Table 1 Sequences of primers used in RT-PCR

After culturing on the hydrogels for 28 days, chondrogenic-osteogenic differentiation of BMSCs was identified by immunochemistry double-staining for Runx2/SOX9, OCN/COL II, and OPN/Acan, respectively. Briefly, the samples were rinsed with PBS (Hyclone, Logan, USA), fixed in a 4% paraformaldehyde solution (Sigma-Aldrich, St. Louis, MO) for 15 min and washed three times with PBS again. Then, the samples were permeabilized in 1% (v/v) Triton X-100/PBS (Sigma-Aldrich, St. Louis, MO, USA) for 5 min and further washed three times, followed by blocking treatment in 3% (w/v) BSA/PBS (BSA, bovine serum albumin, Sigma-Aldrich, St. Louis, MO, USA) for 1 h. The primary antibodies in 1% BSA/PBS were added to incubate with the samples overnight at 4 °C. After washed with PBS three times for 5 min, the samples were incubated in secondary antibody BSA/PBS solutions (1%) for 40 min at room temperature and rinsed with PBS three times for 5 min. Finally, 0.5 μg/mL of DAPI (4,6-Diamidino-2-phenylindole, Solarbio) was used to stain the nuclei for 15 min at room temperature and washed three times with PBS. Fluorescence images were collected by confocal laser scanning microscope (CLSM, Olympus FV10 inverted microscope, Nagano, Japan) and analyzed with Image J software. The list of antibodies is shown in Table S4.

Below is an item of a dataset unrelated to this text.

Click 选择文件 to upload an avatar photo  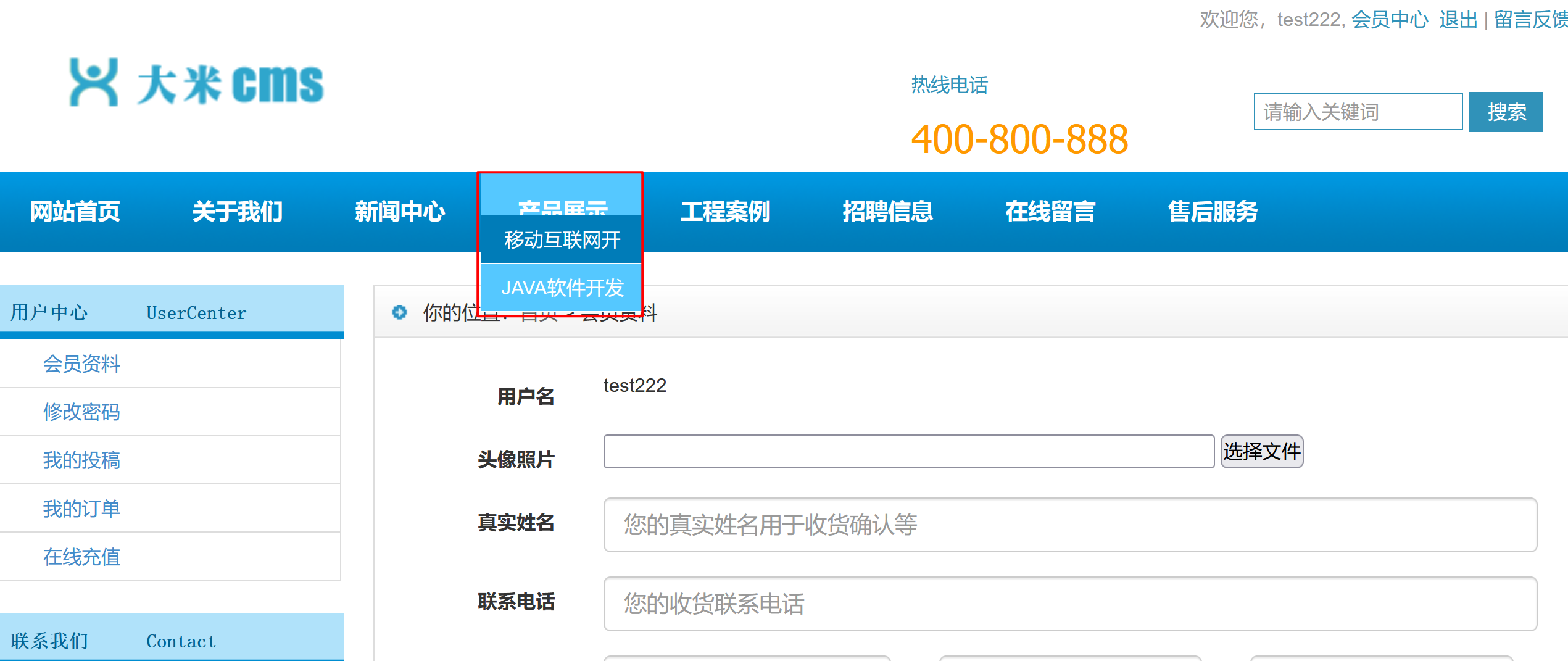(1261, 451)

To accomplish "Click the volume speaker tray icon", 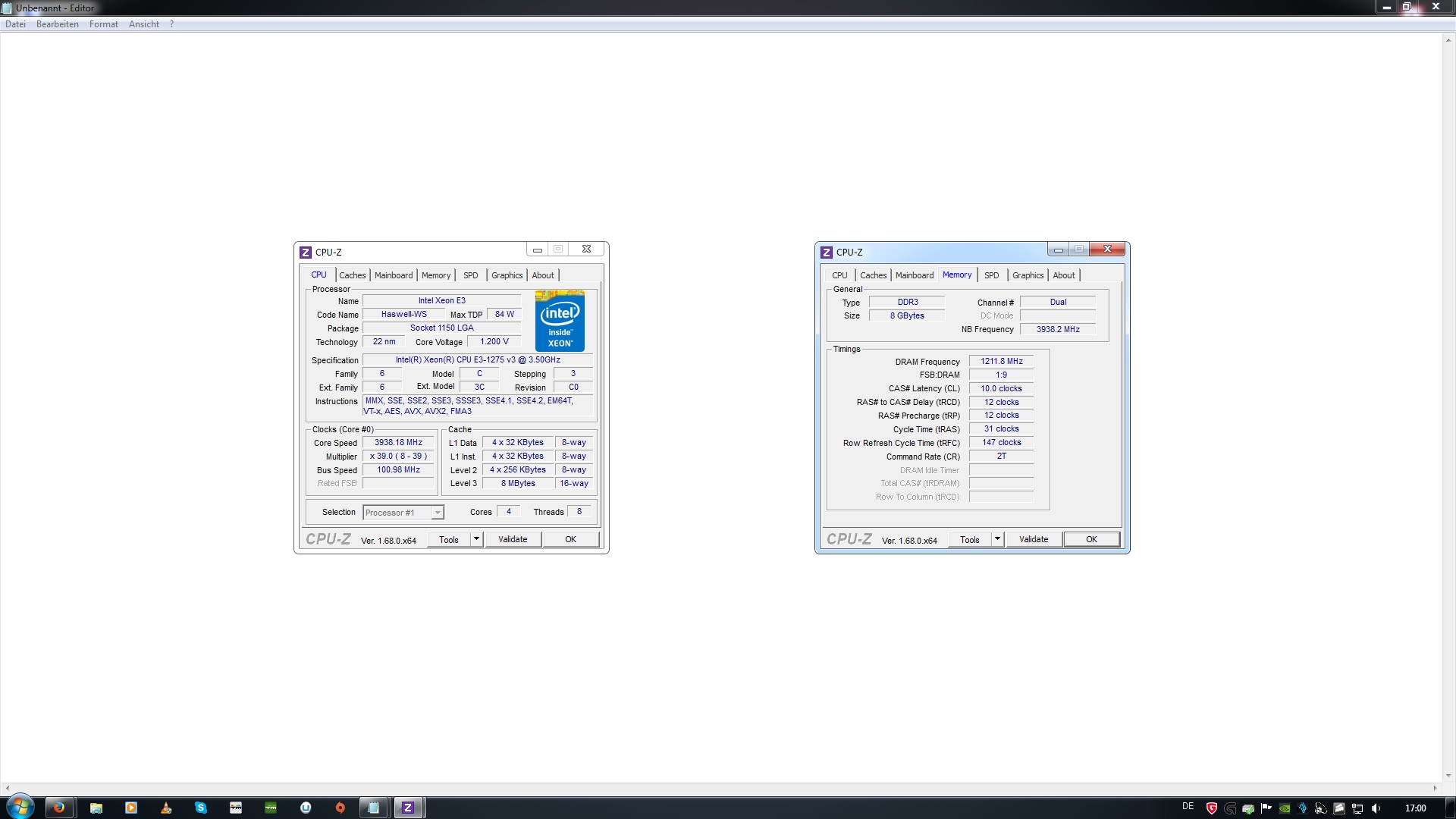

Heterotopic ossification of GSNF hydrogels in vivo

Twelve 8-week-old male SD rats (~300 g) were used to assess the heterotopic ossification of hydrogels. The SD rats were intraperitoneally injected with 4% chloral hydrate, and five subcutaneous pockets (left 3 and right 2) along centerline of the spine with approximately 2 cm apart were created for each rat. The GSNF-gels and ASNF-gels (8 mm in diameter and 2 mm in height) were then implanted subcutaneously into the respective pockets. At desired tie points, the implanted hydrogels along with the adjacent tissues were retrieved. The samples were fixed with 4% paraformaldehyde and embedded in paraffin. As described previously, the fixed samples were stained with hematoxylin & eosin (H&E) and also immunochemically double-stained for Runx2/SOX9, OCN/COL II, and OPN/Acan, respectively (Ding et al., 2017.09). The list of antibodies is shown in Table S1. ImageJ software was used to analyze the fluorescence intensity of specific proteins. At least three samples were performed for each group.

Statistical analysis

All statistical analyses were performed using SPSS version 16.0 software. Comparison of mean values of the data sets was performed using one-way AVOVA and presented as mean ± standard deviations. Unless otherwise specified, P ≤ 0.05 was considered significant.